::: Extract provided :::
These plans amount to nothing more than another taxpayer bailout of big banks, that Democrat supporters of student debt relief plans usually fail to acknowledge. Worse yet, the bailouts would come on the backs of people who responsibly payed off their own college loans or maybe never attended college at all.
Unfortunately, it’s this type of duplicity from the left that has so many conservatives and independents disgusted with the overall concept of student Debt Cancellation. Throwing in “free” college for everyone just sinks the plans entirely in many people’s minds.
Government Advertising for More Government Schooling
The structural flaws beneath the demands for political bailouts also warrant consideration. The college and university system in America has grown to become one of our biggest industries, bringing in nearly $650 billion in revenue for the latest school year available (Fall 2016 to Spring 2017). For comparison, the total U.S. automotive industry revenue stood at $752 billion for 2018.
As detailed below, over 80% of college and university revenue now comes from outside loans, grants and direct government spending. That makes the college books-buildings-and-lectures circuit probably the most subsidized industry in America, next to the federal military.
With so much money and prestige on the line, the college and university industry spends billions to attract students into their system each year and to entice politicians to keep funding it. The U.S. Department of Education (U.S. DoE) uses tax dollars to elicit more taxpayer support for what they frequently spin as “aid” or “assistance.” The College Board (2017 report on the right) is a tax-favored organization that has been steering kids towards the university system since 1900. The College Board uses similar jargon to market the “benefits” of debt-fueled classroom instruction to prospective customers.
:::
» Tasks to complete:
**1)** According to the piece on student debt relief and college funding, what was the total U.S. automotive industry revenue for 2018?
**2)** Continue the piece on student debt relief and college funding, starting after its last sentence.
None of the material is needed.
::: Dataset excerpt :::
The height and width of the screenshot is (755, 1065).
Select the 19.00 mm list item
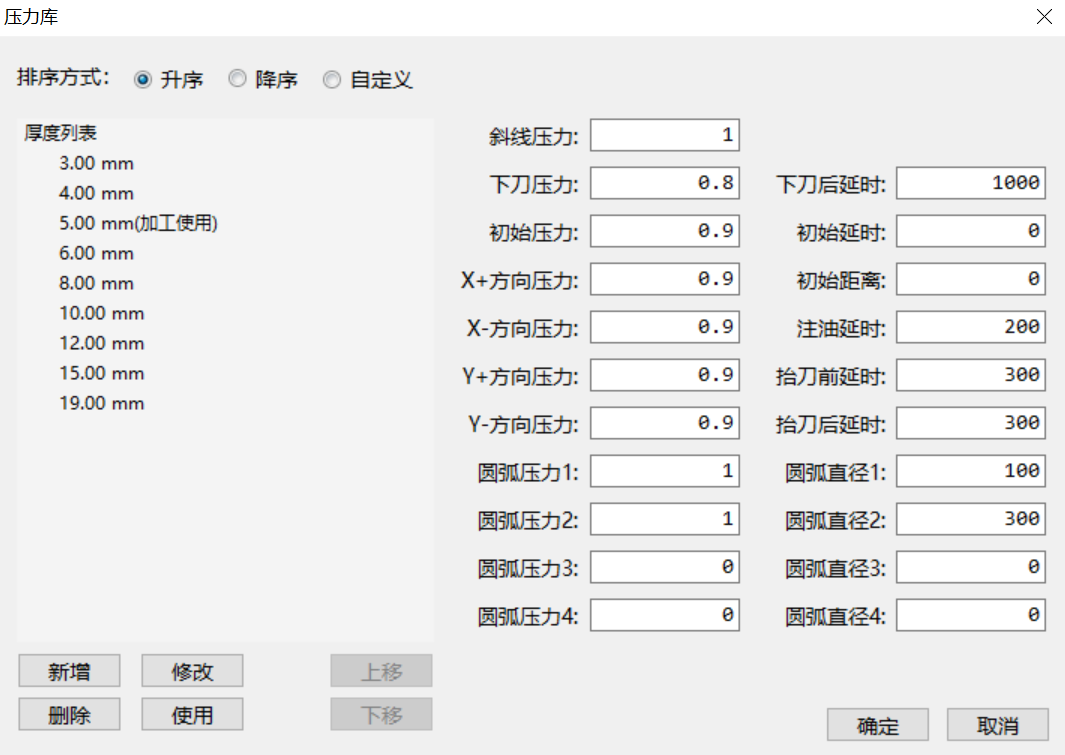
:::
» Answers given:
**1)** $752 billion.

**2)**
The U.S. DoE office that produced the 2016 Federal Student Aid report on the left has an administrative budget of $1.6 billion with almost 1,400 employees. The agency boasts of delivering “nearly $125.7 billion in [federal] aid to more than 13 million students attending over 6,000 postsecondary educational institutions” for that year.
Other common advertising tactics among the thousands of money-making colleges include images of sprawling campuses with grand buildings, action photos of semi-professional (but unpaid) sports figures, and smiling youths adorned in flowing graduation robes clutching their “degree.” The multi-billion-dollar college and university advertising blitz mainly plays up superficial distractions that have nothing to do with the quality of education. And this has been going on for decades, as college costs and student debt keep rising.
Since college was essentially federalized in 1944 from the Army G.I. Bill and subsequent legislation, schools have gone on a non-stop spending binge for enormous sports stadiums, medieval- and renaissance-style architectural displays, and posh facilities and other luxuries for students and faculty. Of course, none of this adds any detectable improvement on learning. It does, however, boost the prestige of college administrators and wealthy alumni, who may get additional titles or a building named after them, respectively.
From a cursory overview, it would seem that the government and non-profitsectors have issued at least as much or possibly more false marketing to keep students trapped in debt than their much smaller for-profit college counterparts, who brought in only $16 billion of the $649 billion annual haul for U.S. colleges and universities. In other words, the too-pure-for-profit schools reap fully 97.5% of the total college and university income stream.
But in the political world, it’s only the smaller, more modest “for-profit” schools that feel the sting of judgment. These schools largely operate beyond the control of state and federal bureaucracies, which angers some politicians. During the Obama Administration’s crack down on private for-profit schools—the meager 2.5% of the college revenue pie—managers at Corinthian College (once with over 100 campuses) and ITT Technical Institute (formerly with about 130 campuses) were investigated, vilified and drummed out of business over vague charges of wrongdoing.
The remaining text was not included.